Name .... Briana Meyer
Address .... No# 706 jute court, 58 abbey road barking
City .... Essex
Postcode .... IG11 7FT
Country .... United Kingdom

Bitte beachten Sie: STELLEN SIE SICHER, DASS SIE ÜBERPRÜFEN SIE IHREN
Posteingang und Ordner für Junk-E-MAIL, UM SICHERZUSTELLEN, DASS SIE
BEKOMMEN DIE BESTÄTIGUNG MAIL, DA DIE Bestätigungsmail GEHT IN DEN
ORDNER irgendwann. Also bitte mir eine e-mail sobald die Lieferung
wurde zu meinem Sohn. Vielen Dank und ich hoffe bald von Ihnen zu
hören ...


----------



## PresumedInnocent (18 Oktober 2014)

Auch zu meiner Anzeige hat diese gewisse Briana Meyer geschrieben, nur seltsam ist dass sie vorher auf kleinanzeigen meine private email adresse wissen wollte. Dort war sie/er unter dem Namen '*Jänicke*' angemeldet.


Email:

Ich zahle Ihnen 600EUR für das Element + 40EUR für den Versand nach
London per DHL-Paket .

Allerdings Bitte geben Sie Ihre Bankverbindung wie unten für den übertragen des

Geldes.

Name der Bank:
BLZ:
Swift-Code:
Kontoinhaber:
Kontonummer:
IBAN Nummer:
Land:

Hoffnung, von Ihnen bald zu lesen über Ihre Bankverbindung für die Zahlung ist.

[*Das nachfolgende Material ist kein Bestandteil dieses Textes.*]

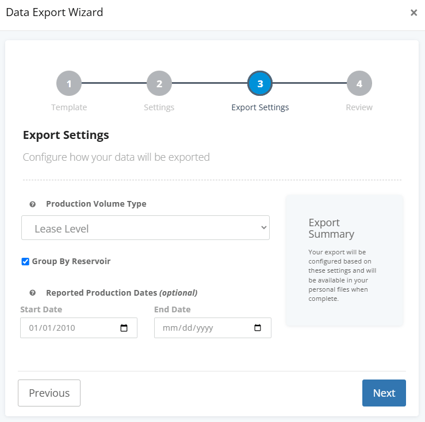Uncheck the Group By Reservoir checkbox

[25, 262]
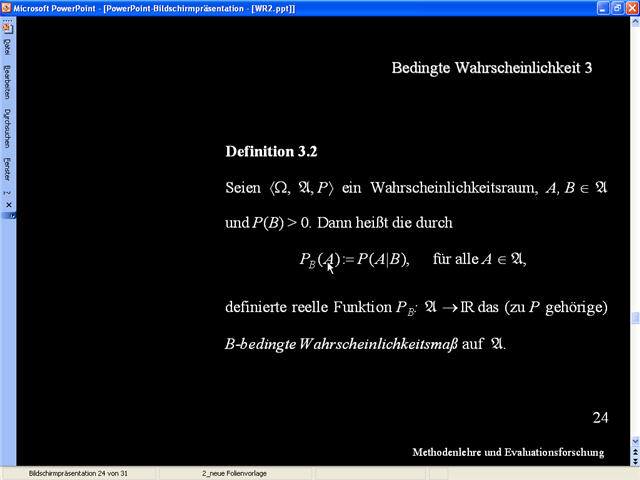Click the Bildschirmpräsentation 24 von 31 status
The width and height of the screenshot is (640, 480).
(77, 472)
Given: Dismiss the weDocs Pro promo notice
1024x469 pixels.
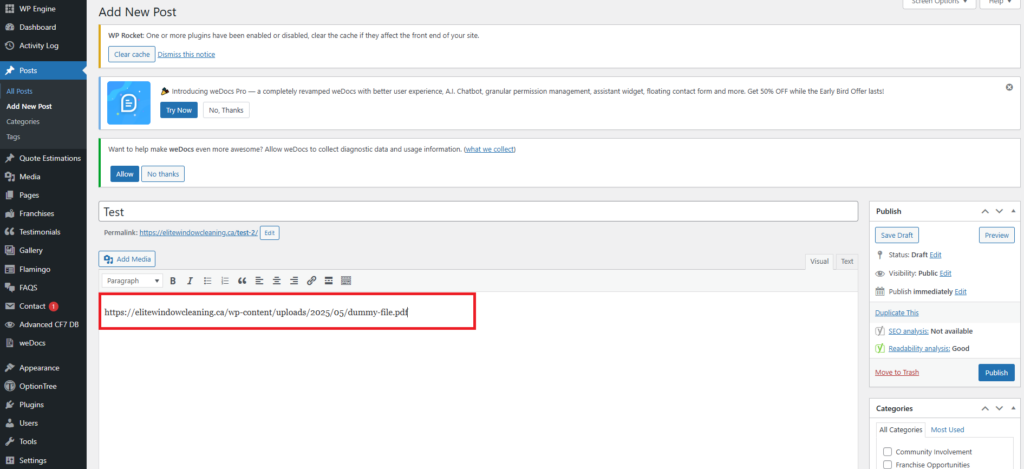Looking at the screenshot, I should click(1009, 88).
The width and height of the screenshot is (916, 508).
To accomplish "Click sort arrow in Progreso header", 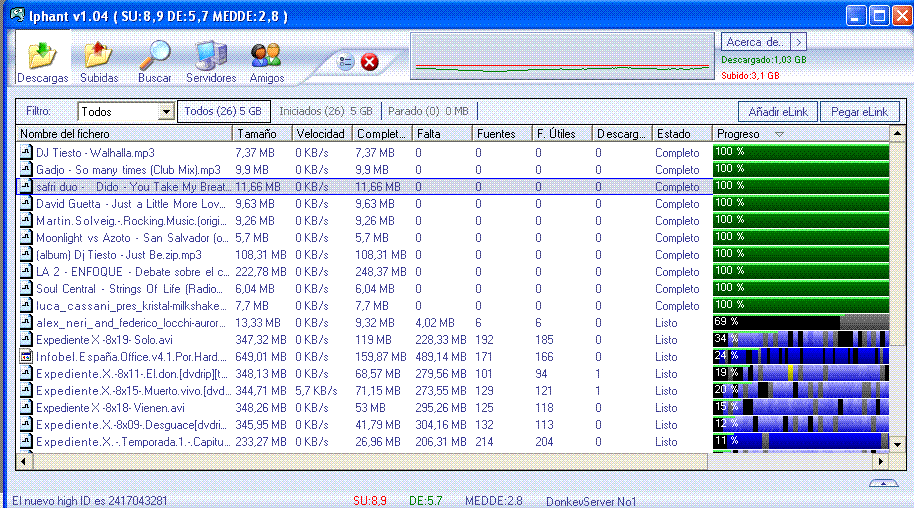I will coord(779,134).
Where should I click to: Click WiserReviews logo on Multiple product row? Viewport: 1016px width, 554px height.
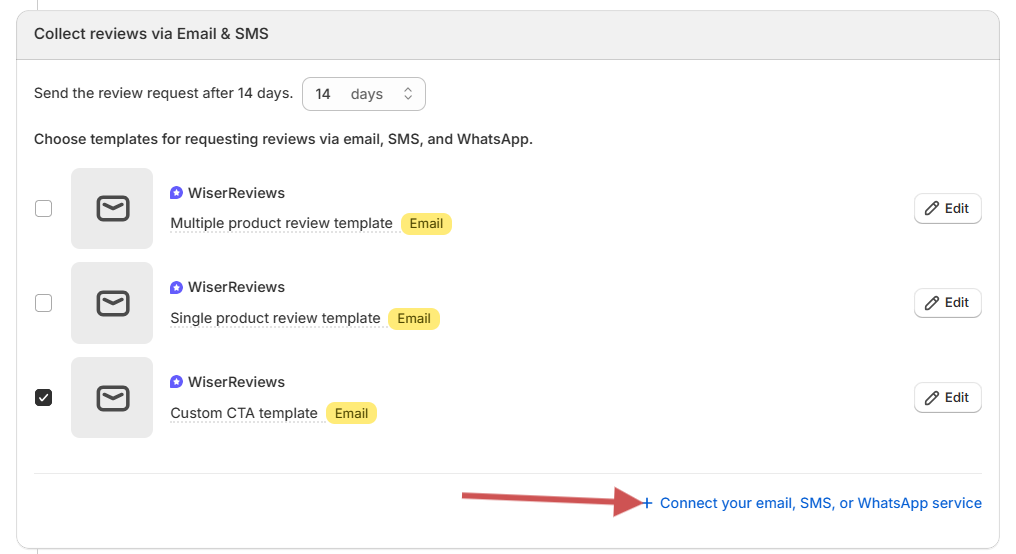[x=177, y=193]
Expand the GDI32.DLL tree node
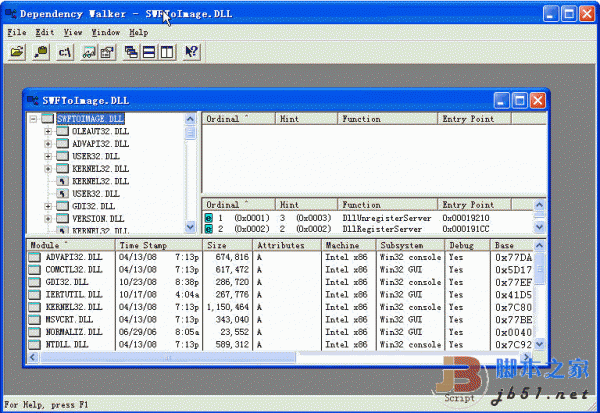The height and width of the screenshot is (413, 600). click(x=48, y=206)
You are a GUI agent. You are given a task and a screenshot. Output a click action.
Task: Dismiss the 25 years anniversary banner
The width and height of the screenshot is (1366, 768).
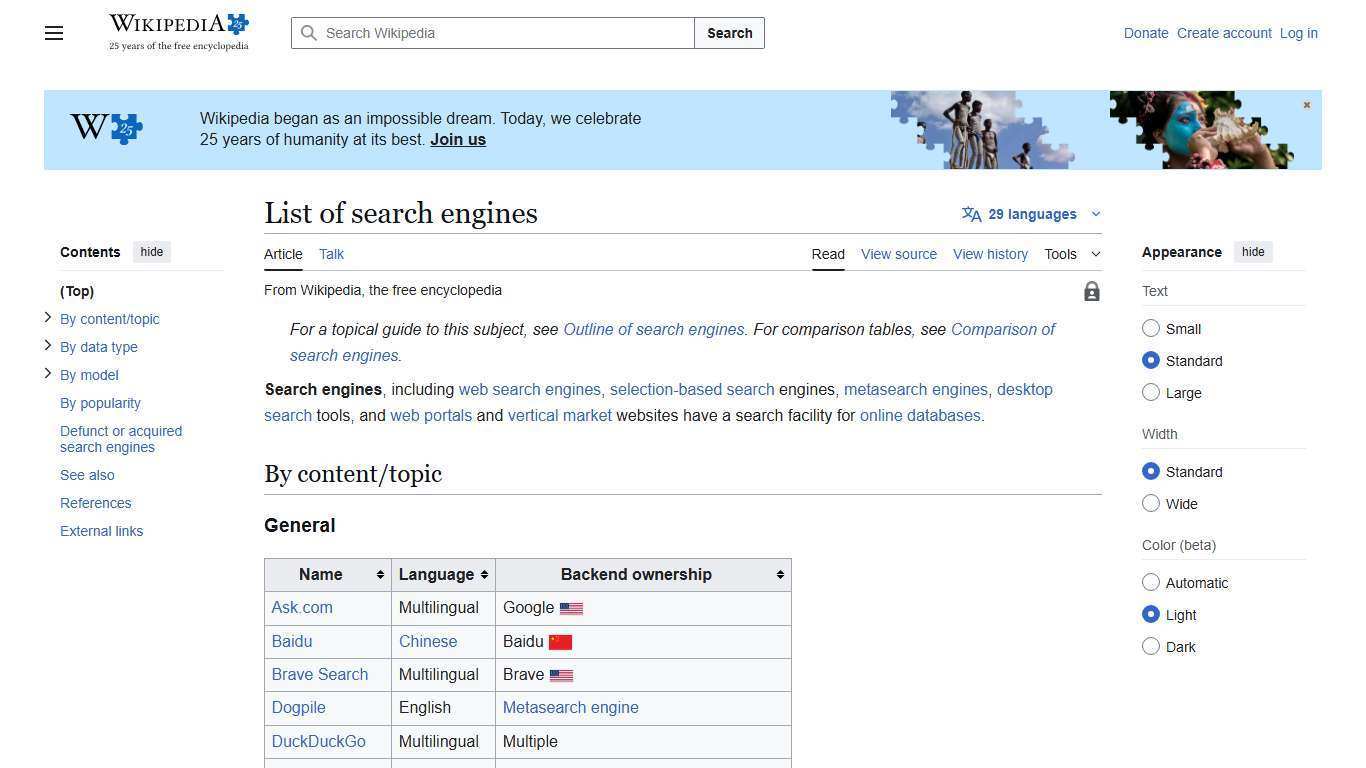(1306, 104)
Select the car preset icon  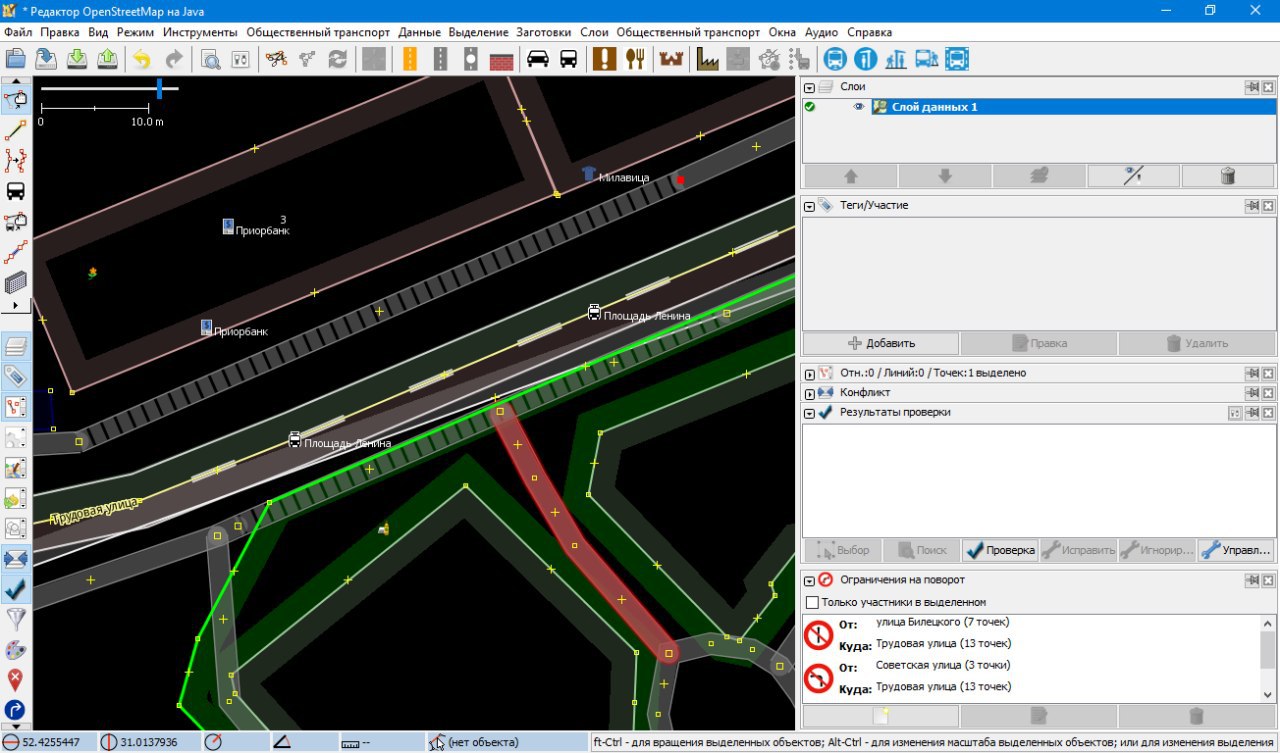[538, 59]

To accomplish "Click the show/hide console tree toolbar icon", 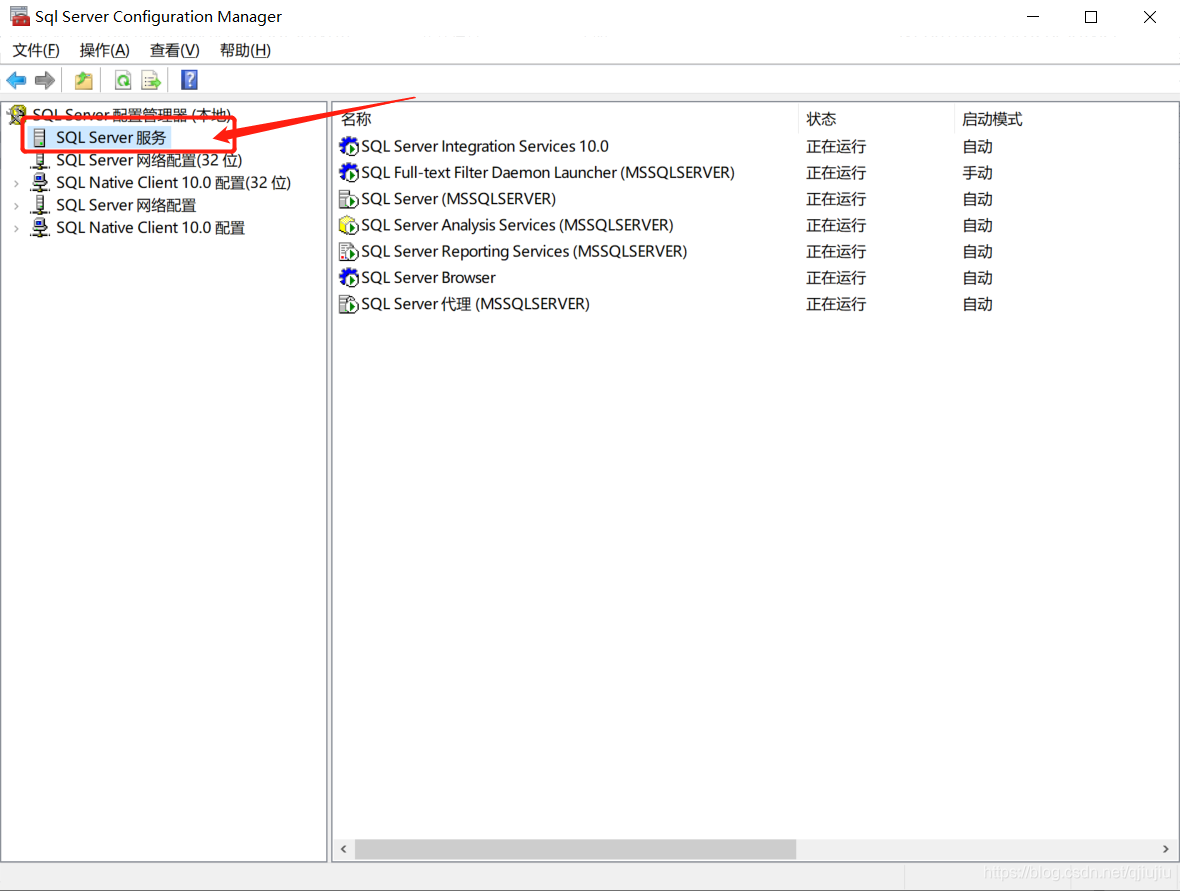I will tap(83, 80).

Vielen Dank und Auf Wiedersehen.

Hier ist die Lieferadresse:

Name : Briana Meyer
Address : No# 82 Draper Close
City : Grays
Postcode : RM20 4BJ
Country : United Kingdom


----------



## Michas Perle (20 Oktober 2014)

Hallo alle zusammen,
Auch ich habe von ner gewissen Briana Meyer mehr geboten bekommen. 
Heute erhielt ich die Mail von der Bank, das der Transfer zu 95% abgeschlossen ist und ich nun noch die Trackingnummer senden soll, damit das Geld auf meinem Konto gut geschrieben wird
Als ich nun eine erneute Mail zu Briana Meyer schrieb, das ich doch lieber das Geld erst auf meinem Konto hätte, erhielt ich kurzer Hands eine Mail von der Bank. Wo noch einmal erläutert wurde,das der Transfer erst abgeschlossen wird nach Erhalt von der Trackingnummer. 
Ich werde nen Zettel in nen Paket fertig machen. 
Mal sehen was dann passiert.


----------



## Svenni17 (20 Oktober 2014)

Moinsen,

genau so habe ich das auch erhalten!
Der Link zum 95% Transfer ist ein Witz.

Und ich habe schon etwas älteres zu der Brianna Meyer gefunden....dort noch in Essex...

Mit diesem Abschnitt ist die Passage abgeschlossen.